But for much of the season the Senators have hovered about seventh place, rising at one time as high as fourth. In Washington, seventh place is seventh heaven. The fans actually resemble fans now—shouting, cheering, clapping and booing the opposition. In the past, except when Killebrew appeared, they looked like hired mourners. Attendance is up from last year though not very much (below). The WTOP play-by-play radio broadcast audience has increased, at times double what it was last year.
A wistful hope is stirring, an affection for the team that for once is based on reality, or at least possibility, though a touch of the old neurosis remains. The team is an underdog, but it shows its teeth and growls once in a while. "The new Washington Senators were like orphans you took into your home," says Bob Addie,
Washington Post
columnist. "And you don't kick orphans in the seat of the pants."
" Washington knew that it would never have a decent team as long as Calvin Griffith was around," says Morrie Siegel of the
Washington News, "and the fans were ready to support anybody else."
Washington sportswriters occasionally warn the local citizens to support the team if they want to keep a franchise in Washington, but no one pays them any mind. Congressmen threaten an investigation of baseball whenever the franchise appears in danger.
Through Manager Mickey Vernon the team enjoys popularity by association. Washington fans still remember his easy grace at first base and his batting championships in the horrid years before there even was a Harmon Killebrew to cheer.
Serenity, at least on the surface, characterizes the soft-spoken Vernon. "Only player I ever saw to compare with him in that quality is Yogi Berra," says Bob Addie. At 43, Vernon looks slim enough and young enough to play. He is also modest—a novel quality in Washington. "When I make a move and it works, I'm a good manager," he says. The players say, " Vernon still knows what it is like to be a player." They find him tough but like him because he saves his scoldings for the privacy of the office.
In the field the Senators owe their mild success to a delicate selection of the limited skills available under the expansion plan. General Manager Ed Doherty, president of the American Association for seven years and a veteran of baseball front-office management for 20 years, Mickey Vernon with 22 years as a player, and Hal Keller, farm manager, concentrate on pitching rather than hitting. Griffith Stadium is not a hitter's park, with the left-field line 388 feet and right field 320 with a 31-foot wall. The new D.C. Stadium, home for the Senators in 1962, offers no substantial betterment for hitters. "I agree with Connie Mack—pitching is 75% to 80% of the game," says Vernon, a handsome opinion for a onetime first baseman.
The new Senators' top pick was Dick Donovan from the Chicago White Sox, now 33 years old but still a starter on any team in the majors. For the Senators, Donovan is the top winner (eight games). His earned run average is close to the best in the American League.

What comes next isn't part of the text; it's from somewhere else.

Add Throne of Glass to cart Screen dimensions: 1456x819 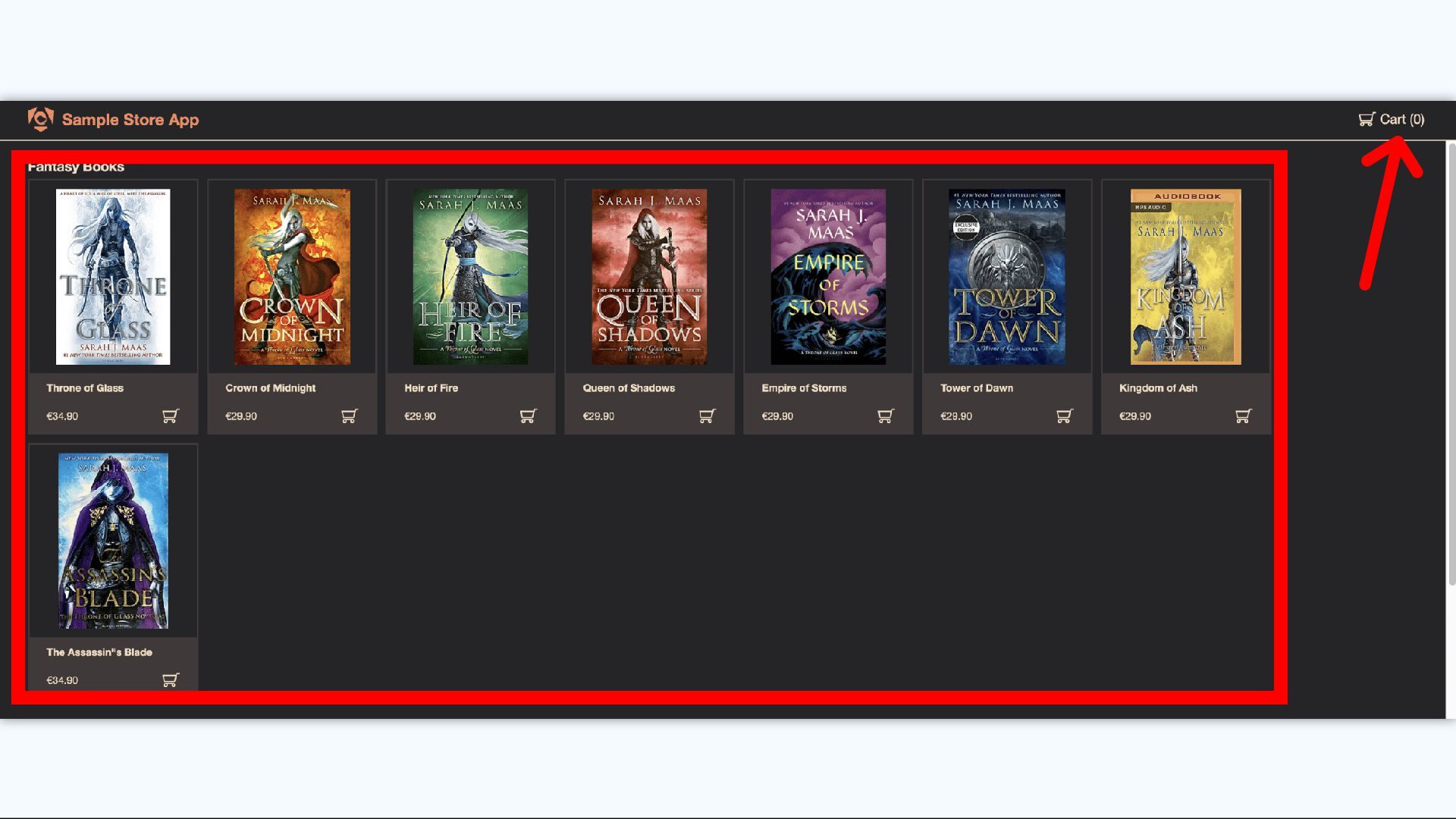(170, 416)
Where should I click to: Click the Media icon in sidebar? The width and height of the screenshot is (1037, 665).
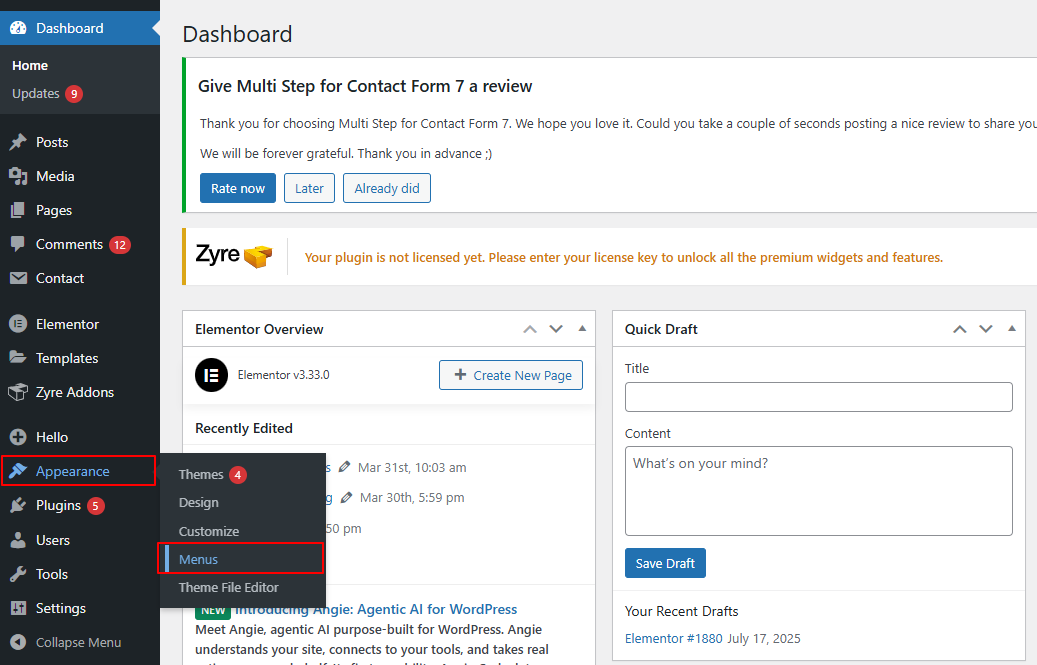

Another helpful pitching recruit is Joe McClain. After six years in the minors, the 28-year-old McClain was ready to quit baseball if he did not make a major league team. Doherty remembered McClain's statistics at Charleston, 33 walks in 223 innings and a better-than-average assortment of pitches. Ed Hobaugh from the Chicago Sox and Bennie Daniels, picked up in a trade with the Pirates, also are starting pitchers. Marty Kutyna, a castoff from the Kansas City club, is a starter at times. "For me the hardest part of managing is handling the pitchers," says Vernon. With his limited bullpen resources this aspect of Vernon's management is critical, and thus far he has handled the problem deftly.